Como a coluna já observou, a cogitação de golpe no entorno do ex-presidente Jair Bolsonaro começou ainda antes da posse. Precedeu, portanto, qualquer medida do Tribunal Superior Eleitoral (TSE) ou do Supremo Tribunal Federal (STF) e a anulação da condenação do presidente Luiz Inácio Lula da Silva na corte suprema – motivo de indignação citado por apoiadores.
Mesmo que o relatório da Polícia Federal (PF) mostre com documentos, trocas de mensagens e até áudios como foi construído o plano para adotar medidas antidemocráticas e inconstitucionais, Bolsonaro pode não estar mentindo quando diz que nunca falou em golpe.
Do que ele sempre tratou, como admitiu (leia aqui) em manifestação na segunda-feira (25), foi "alternativas" a sair do Palácio do Planalto derrotado pelas urnas.
Se o áudio da declaração de Bolsonaro pode ser ou não usado como prova pela Procuradoria-Geral da União (PGR) é uma questão técnica, mas na prática ele confessou ter avaliado adotar medida ilegal por motivo fútil: o estado de sítio, afirmou, foi cogitado depois de seu partido, o PL, ser multado por questionar o resultado das eleições:
— Se o presidente, usando de má-fé ou de desinformação, assina e manda para lá (Congresso), está incurso em crime de responsabilidade.

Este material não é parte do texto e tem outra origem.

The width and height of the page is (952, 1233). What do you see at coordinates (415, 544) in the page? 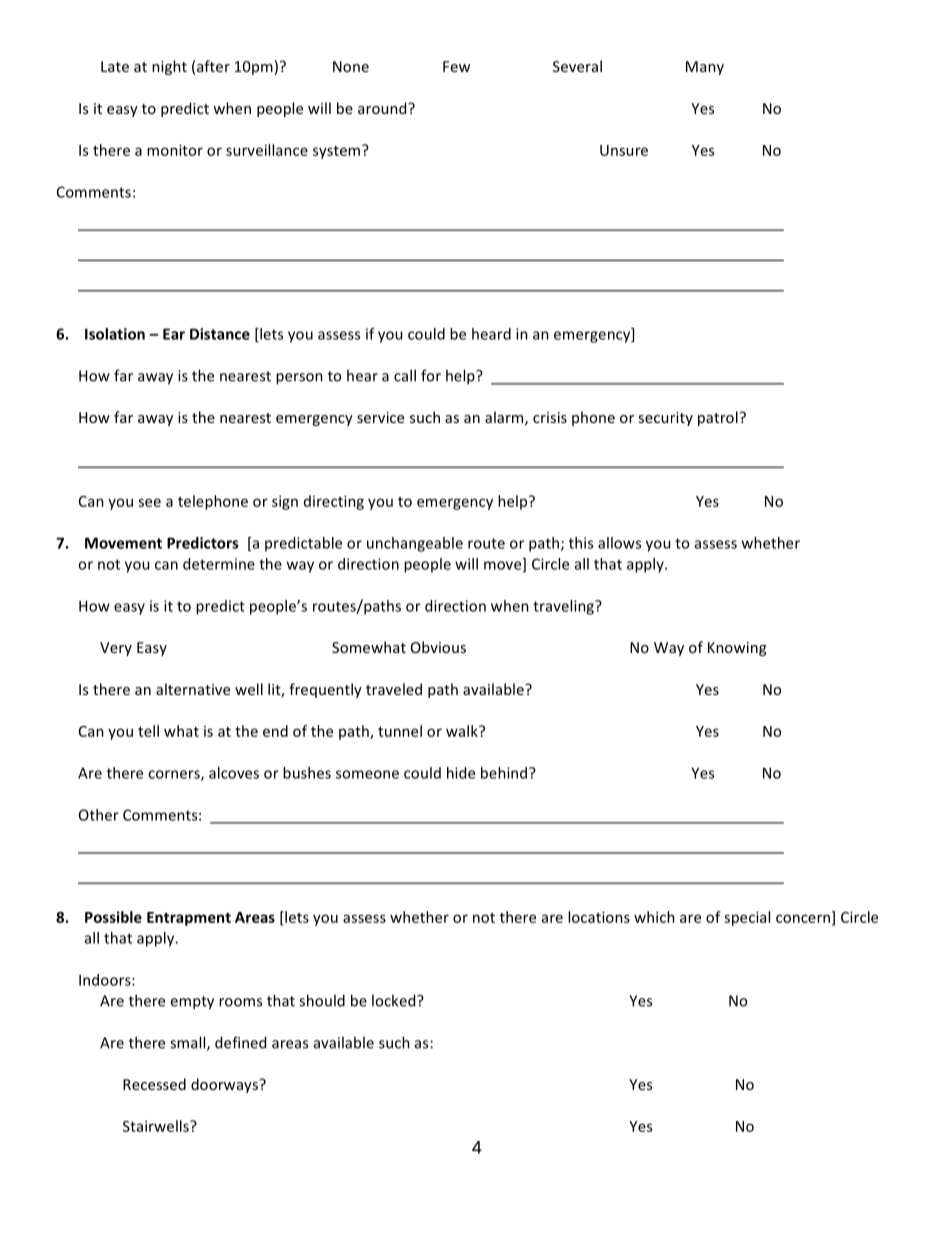
I see `unchangeable` at bounding box center [415, 544].
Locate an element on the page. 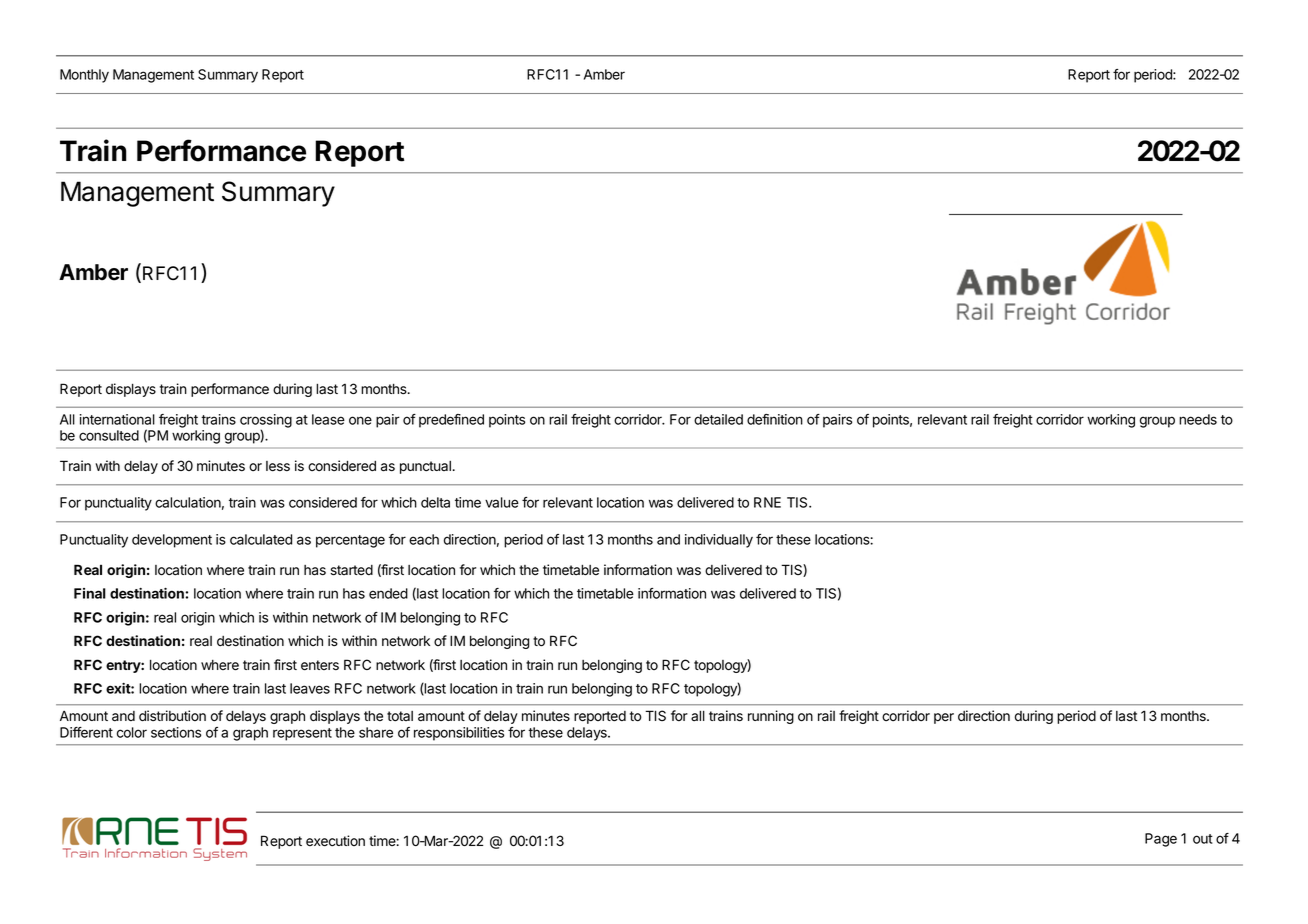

Mas tínhamos um problema no Brasil? Tínhamos um problema.
Uma multa a um partido político ou uma derrota eleitoral justificam estado de sítio? Os artigos 137 a 139 da Constituição definem o cenário em que isso poderia ocorrer: "comoção grave de repercussão nacional ou ocorrência de fatos que comprovem a ineficácia de medida tomada durante o estado de defesa (prévio)" e "declaração de estado de guerra ou resposta a agressão armada estrangeira".
Outra "alternativa" era a "Operação 142", referência ao artigo da Constituição que afirma "as Forças Armadas, constituídas pela Marinha, pelo Exército e pela Aeronáutica, são instituições nacionais permanentes e regulares, organizadas com base na hierarquia e na disciplina, sob a autoridade suprema do presidente da República, e destinam-se à defesa da Pátria, à garantia dos poderes constitucionais e, por iniciativa de qualquer destes, da lei e da ordem."
Gênios legislativos leram nesse texto um suposto "poder moderador", desautorizado oficialmente pela Câmara dos Deputados (confira aqui). Mesmo assim, a "Operação 142" foi minuciosamente planejada, como aparece na página 752 do inquérito, inclusive com "cadeia nacional de rádio e TV" e "mobilização de juristas e formadores de opinião".
Então, para Bolsonaro e seu entorno, não se tratava de "golpe", mas de "alternativas". Outra aparece na página 427 e prevê "base jurídica consolidada em decreto presidencial com apoio do congresso nacional (sem maiúsculas no original)". Depois de a "operação 142" ter sido inviabilizada, vieram as sucessivas minutas de decreto. Na cabeça dos golpistas, nada disso era golpe.